_WHAT TO DO_
Transcribe exactly the lines that fall between the one holding "Switch to the Wert tab" and the one holding "1292x878 pixels.", inclusive, from the entries below.

_DATA FOR REVIEW_
● ● ● ●

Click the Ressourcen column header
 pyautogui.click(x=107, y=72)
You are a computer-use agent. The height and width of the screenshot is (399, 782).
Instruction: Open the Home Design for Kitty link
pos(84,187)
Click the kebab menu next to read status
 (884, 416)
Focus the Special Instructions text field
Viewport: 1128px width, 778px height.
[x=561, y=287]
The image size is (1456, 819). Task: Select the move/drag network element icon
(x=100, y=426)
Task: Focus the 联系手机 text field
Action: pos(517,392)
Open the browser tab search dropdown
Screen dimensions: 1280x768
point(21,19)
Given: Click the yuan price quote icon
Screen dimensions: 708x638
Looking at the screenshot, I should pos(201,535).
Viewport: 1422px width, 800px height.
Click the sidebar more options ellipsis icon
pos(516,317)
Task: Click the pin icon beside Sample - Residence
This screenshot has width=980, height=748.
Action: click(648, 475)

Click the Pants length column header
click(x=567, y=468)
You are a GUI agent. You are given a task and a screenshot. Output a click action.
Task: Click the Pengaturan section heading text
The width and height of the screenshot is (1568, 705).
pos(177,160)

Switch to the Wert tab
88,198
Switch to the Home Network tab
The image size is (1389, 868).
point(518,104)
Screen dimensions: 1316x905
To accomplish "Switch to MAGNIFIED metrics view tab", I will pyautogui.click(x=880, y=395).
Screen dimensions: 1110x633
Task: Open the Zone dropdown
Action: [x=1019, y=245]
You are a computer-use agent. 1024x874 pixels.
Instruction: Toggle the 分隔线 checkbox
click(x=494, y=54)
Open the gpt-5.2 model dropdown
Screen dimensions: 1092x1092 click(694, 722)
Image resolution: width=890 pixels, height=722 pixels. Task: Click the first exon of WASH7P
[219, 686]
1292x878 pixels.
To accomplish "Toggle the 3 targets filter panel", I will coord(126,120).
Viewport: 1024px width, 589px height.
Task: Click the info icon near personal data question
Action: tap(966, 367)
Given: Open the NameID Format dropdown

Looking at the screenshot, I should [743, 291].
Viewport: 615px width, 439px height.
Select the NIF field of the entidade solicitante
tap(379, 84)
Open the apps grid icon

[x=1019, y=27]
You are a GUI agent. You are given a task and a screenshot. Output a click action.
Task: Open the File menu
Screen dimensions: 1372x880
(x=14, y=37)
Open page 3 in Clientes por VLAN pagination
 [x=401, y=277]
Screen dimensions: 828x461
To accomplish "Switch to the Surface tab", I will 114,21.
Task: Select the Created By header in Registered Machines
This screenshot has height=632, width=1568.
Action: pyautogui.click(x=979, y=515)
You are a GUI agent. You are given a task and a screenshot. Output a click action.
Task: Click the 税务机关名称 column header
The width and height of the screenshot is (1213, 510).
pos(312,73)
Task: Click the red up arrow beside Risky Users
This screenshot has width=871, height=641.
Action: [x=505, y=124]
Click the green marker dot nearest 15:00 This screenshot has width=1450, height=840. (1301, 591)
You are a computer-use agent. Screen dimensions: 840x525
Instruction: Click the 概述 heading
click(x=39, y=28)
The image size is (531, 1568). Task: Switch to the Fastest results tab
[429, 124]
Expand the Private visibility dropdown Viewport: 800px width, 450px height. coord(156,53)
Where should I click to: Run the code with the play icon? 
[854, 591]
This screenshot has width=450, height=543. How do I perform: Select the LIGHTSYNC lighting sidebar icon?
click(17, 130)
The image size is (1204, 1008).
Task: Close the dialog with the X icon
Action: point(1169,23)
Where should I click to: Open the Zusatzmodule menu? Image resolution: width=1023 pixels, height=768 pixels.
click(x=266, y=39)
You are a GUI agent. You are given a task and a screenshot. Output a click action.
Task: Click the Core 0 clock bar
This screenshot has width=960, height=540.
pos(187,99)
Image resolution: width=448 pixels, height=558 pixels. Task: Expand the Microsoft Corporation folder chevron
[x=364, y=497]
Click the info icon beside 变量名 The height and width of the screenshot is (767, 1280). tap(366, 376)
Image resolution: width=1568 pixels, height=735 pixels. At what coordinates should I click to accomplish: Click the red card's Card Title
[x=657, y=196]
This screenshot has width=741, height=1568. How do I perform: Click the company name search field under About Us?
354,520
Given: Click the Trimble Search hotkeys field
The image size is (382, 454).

● ● ● ●

_ANSWER SPACE_
Switch to the Wert tab
88,198
Switch to the Home Network tab
The image size is (1389, 868).
point(518,104)
Screen dimensions: 1316x905
To accomplish "Switch to MAGNIFIED metrics view tab", I will pyautogui.click(x=880, y=395).
Screen dimensions: 1110x633
Task: Open the Zone dropdown
Action: [x=1019, y=245]
You are a computer-use agent. 1024x874 pixels.
Instruction: Toggle the 分隔线 checkbox
click(x=494, y=54)
Open the gpt-5.2 model dropdown
Screen dimensions: 1092x1092 click(694, 722)
Image resolution: width=890 pixels, height=722 pixels. Task: Click the first exon of WASH7P
[219, 686]
1292x878 pixels.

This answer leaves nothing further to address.